Uno dei motivi del fascino di TestadiAlkol sta nel porsi in una maniera inedita, oserei dire ‘stramba’: si presenta come una sorta di brand. Molte altre associazioni si mostrano ancora partendo dalla memoria di uno cari dei fondatori, oppure tentando un approccio severo, scuro; Generazioni Contatti ed il progetto TestadiAlkol hanno invece sviluppato l’approccio ‘modaiolo’ e si presentano più come un’associazione dello spettacolo, evidenziando il contributo dei giovani e delle persone famose. La differenza più grande sta nel modo di trattare le tematiche nefaste relative alla componente della morte: ad esempio, la mascotte dal teschio deforme ricorda le immagini violente delle altre campagne, però ha colore e caricatura che, come maschere di un ognissanti messicano, tentano di esorcizzarla e di imprimerla nella testa degli spettatori non attraverso un impatto improvviso, ma in maniera subdola, subliminale. Lo spettatore deve sentirsi provocato: può ridere e mostrare un’aria di sufficienza ma se siamo riusciti ad impiantargli nel cervello il seme dell’inquietudine, che lo porta a realizzare di essere stato buggerato dalla società, dalle compagnie e da tanti altri… abbiamo fatto il nostro lavoro.

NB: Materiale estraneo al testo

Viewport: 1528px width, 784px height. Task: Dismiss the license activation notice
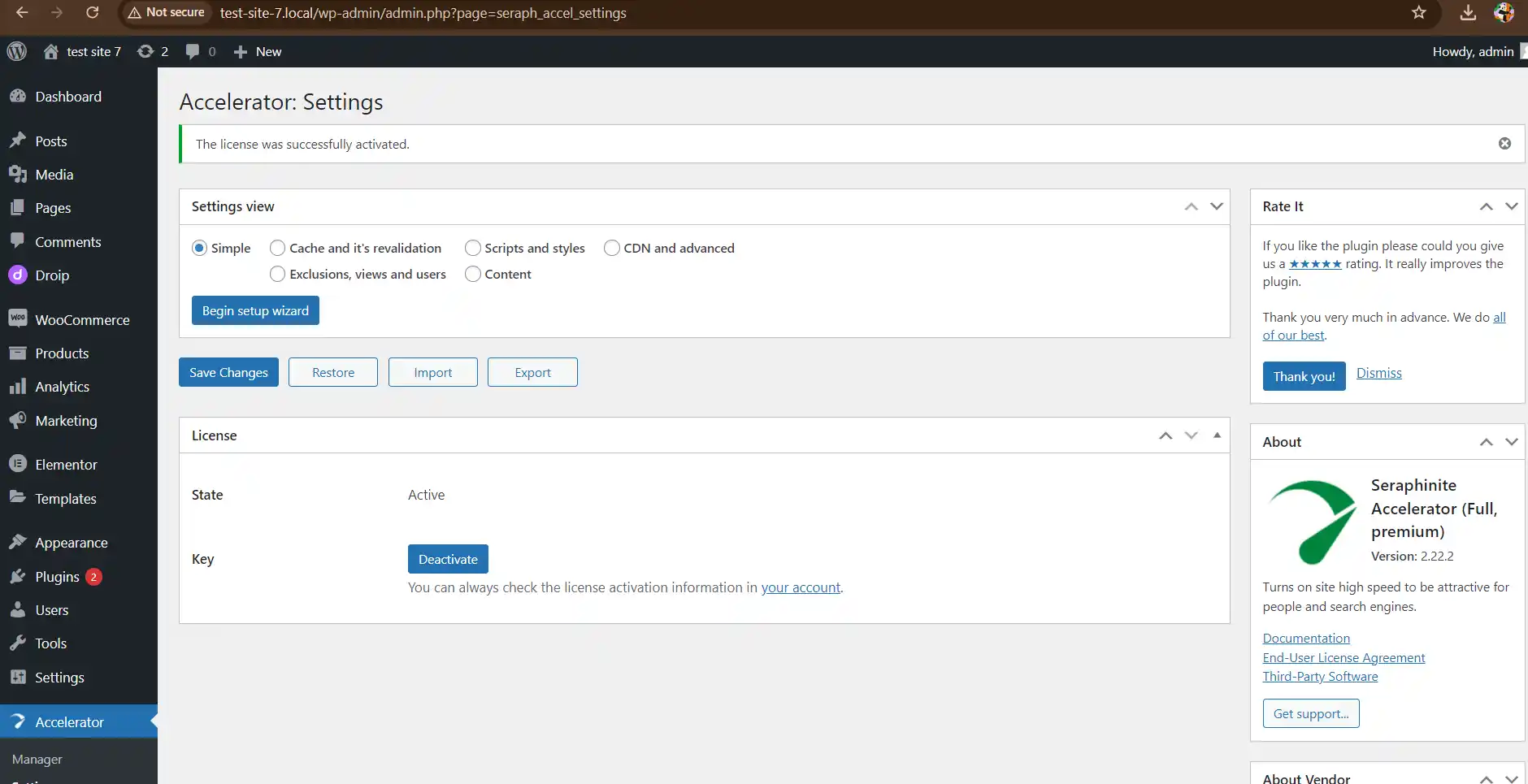pos(1506,143)
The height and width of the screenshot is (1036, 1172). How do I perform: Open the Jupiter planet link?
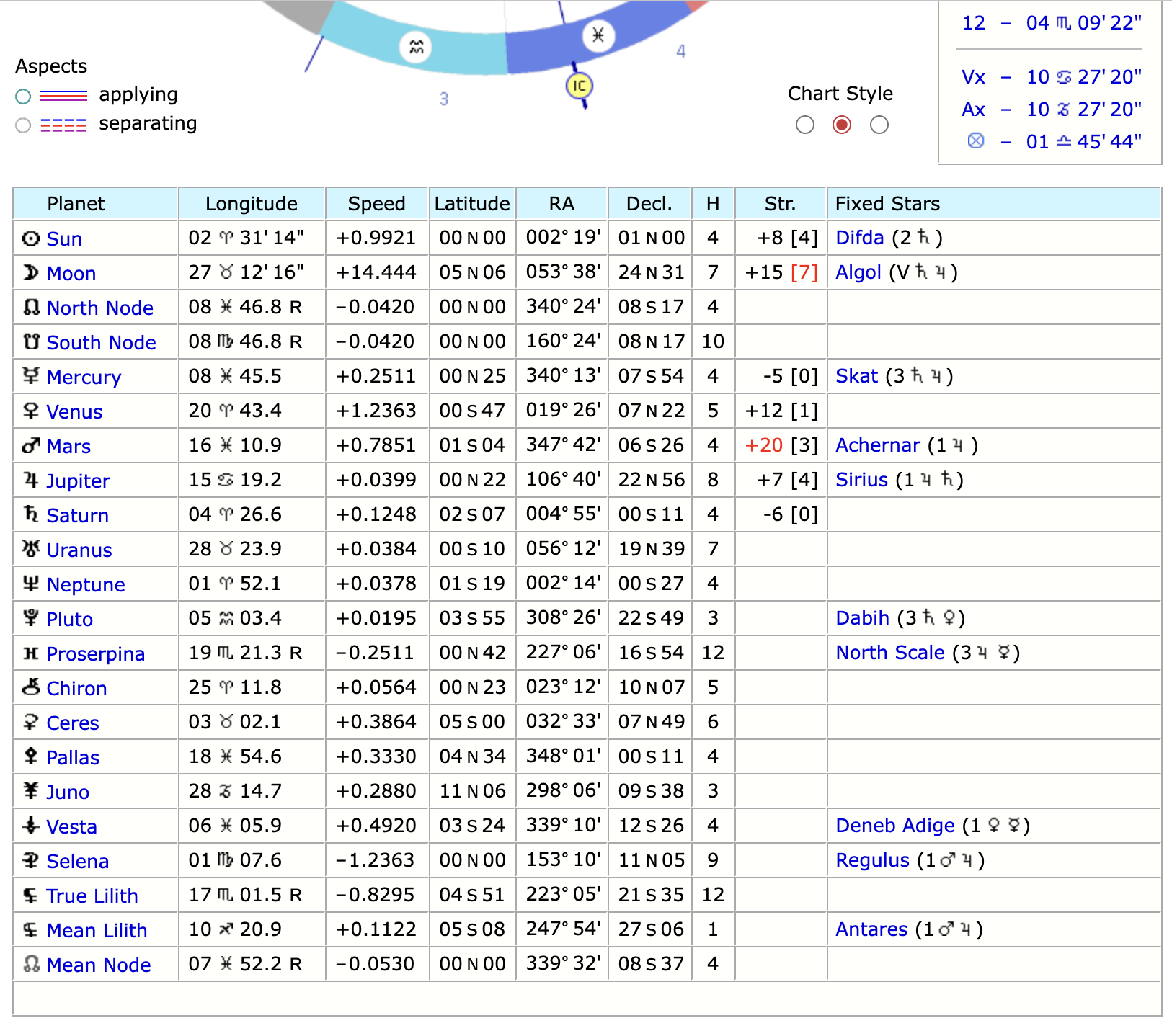tap(78, 481)
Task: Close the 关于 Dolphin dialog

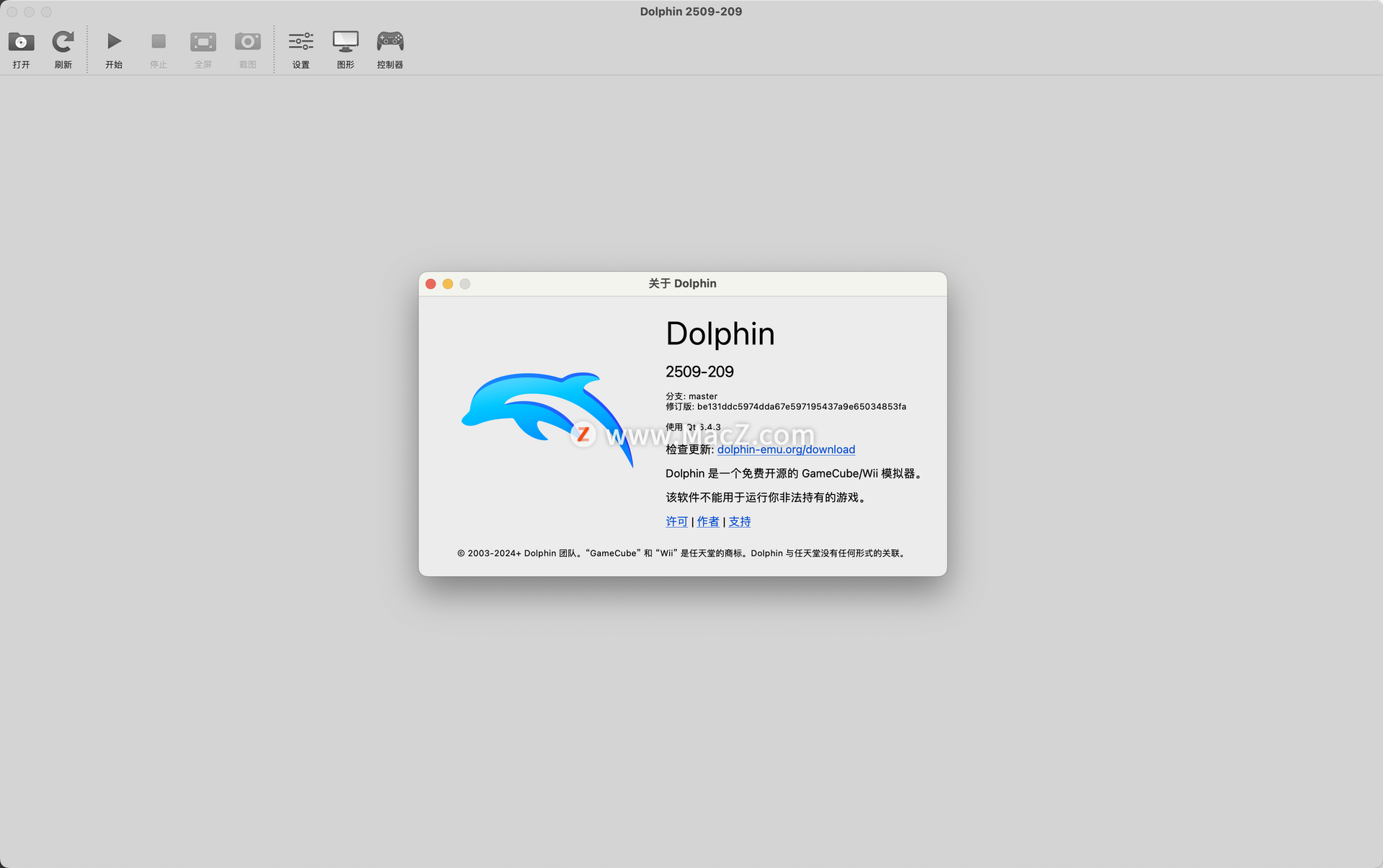Action: (431, 284)
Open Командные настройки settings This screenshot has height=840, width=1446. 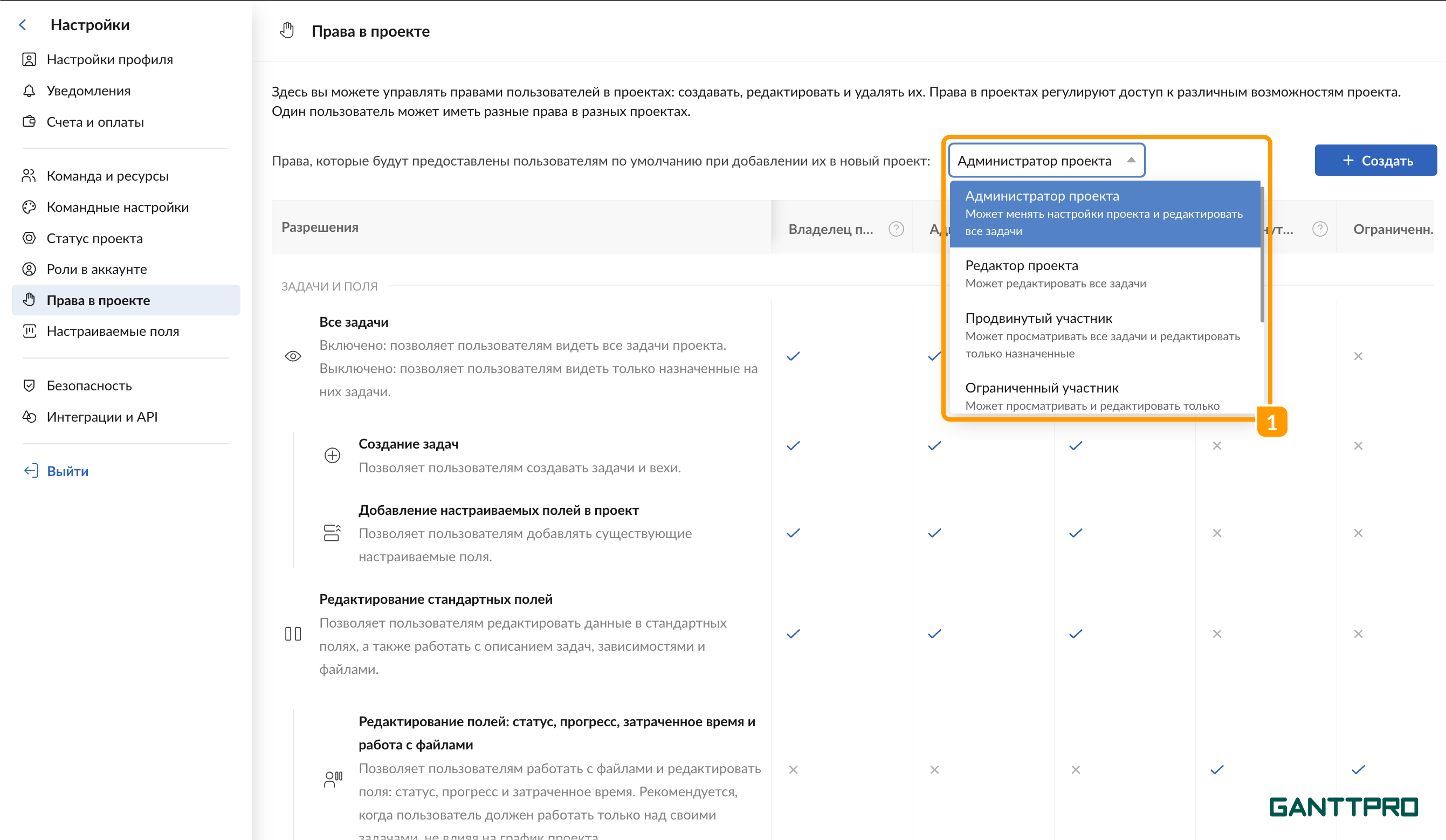[x=118, y=207]
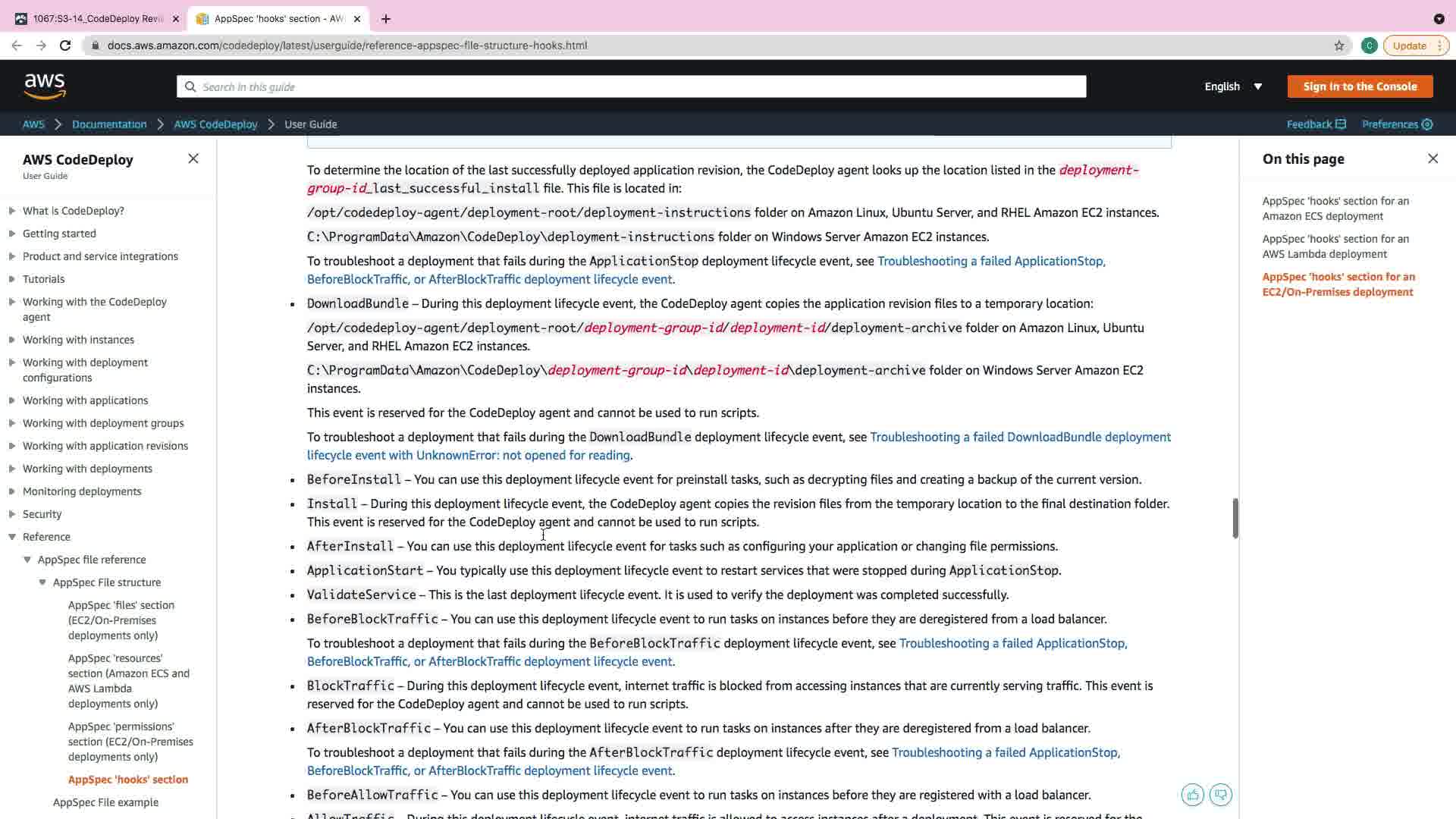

Quali sono le principali difficoltà e resistenze che incontrate nelle vostre attività e iniziative?

Non abbiamo mai incontrato una vera e propria dimostrazione di ostilità; certo lavorare in questo campo non è facile, devi catturare prima l’attenzione della gente e poi la dedizione, e anche l’affetto. Si possono incontrare resistenze a più livelli: nel dialogo tra enti e organizzazioni e con la gente. Sappiamo che chi lavora in politica o in amministrazioni pubbliche ha molti impegni e non può ricevere o ascoltare tutti; in ogni caso, dobbiamo farci sentire. Un’altra resistenza la incontriamo talvolta nel pubblico. Sono sicuro che non c’è cattiveria: oggi non mancano ovunque le distrazioni ed è comprensibile che molti non si fermino ai nostri stand. Probabilmente c’è anche chi ci snobba ma perché farne un dramma? Impegnandosi e comportandosi con gentilezza i risultati arrivano anche dopo le prime difficoltà.

campagna_seguidiebevi

A tuo avviso, in cosa ‘sbagliano’ gli adulti quando cercano di parlare ai giovani di abuso di alcol, guida pericolosa… Quale è, secondo te, l’approccio che proprio non funziona?!

Secondo me le campagne che utilizzano immagini esplicitamente crude possono essere ignorate, poiché si può trascurare un messaggio violento se non lo si collega alla propria realtà; oppure perché spesso si cammina di fretta e la trentesima volta che vediamo il poster “Se bevi e guidi muori” con scritta su sfondo lapide, si fa spallucce o lo si ignora; non si connette la propria mente all’esperienza del lutto e della sofferenza. Vorremmo provocare i nostri spettatori, far capire loro che le problematiche dell’abuso di sostanze nascono da un imbroglio: qualcuno inganna qualcun altro garantendo un rimedio immediato per le delusioni o le mancanze emotive. In realtà quel rimedio distrugge o disturba il consumatore senza che lui diventi conscio di ciò o arrivi ad ammetterlo. Questo metodo può funzionare sui giovani perché può colpirli dove fa male: nell’orgoglio, nella sensazione di controllo; se facciamo capire loro che qualcuno li sta prendendo in giro, penso che potremmo convincerli a cambiarli idea. Non sono stato ancora smentito su questo e francamente spero che non succeda.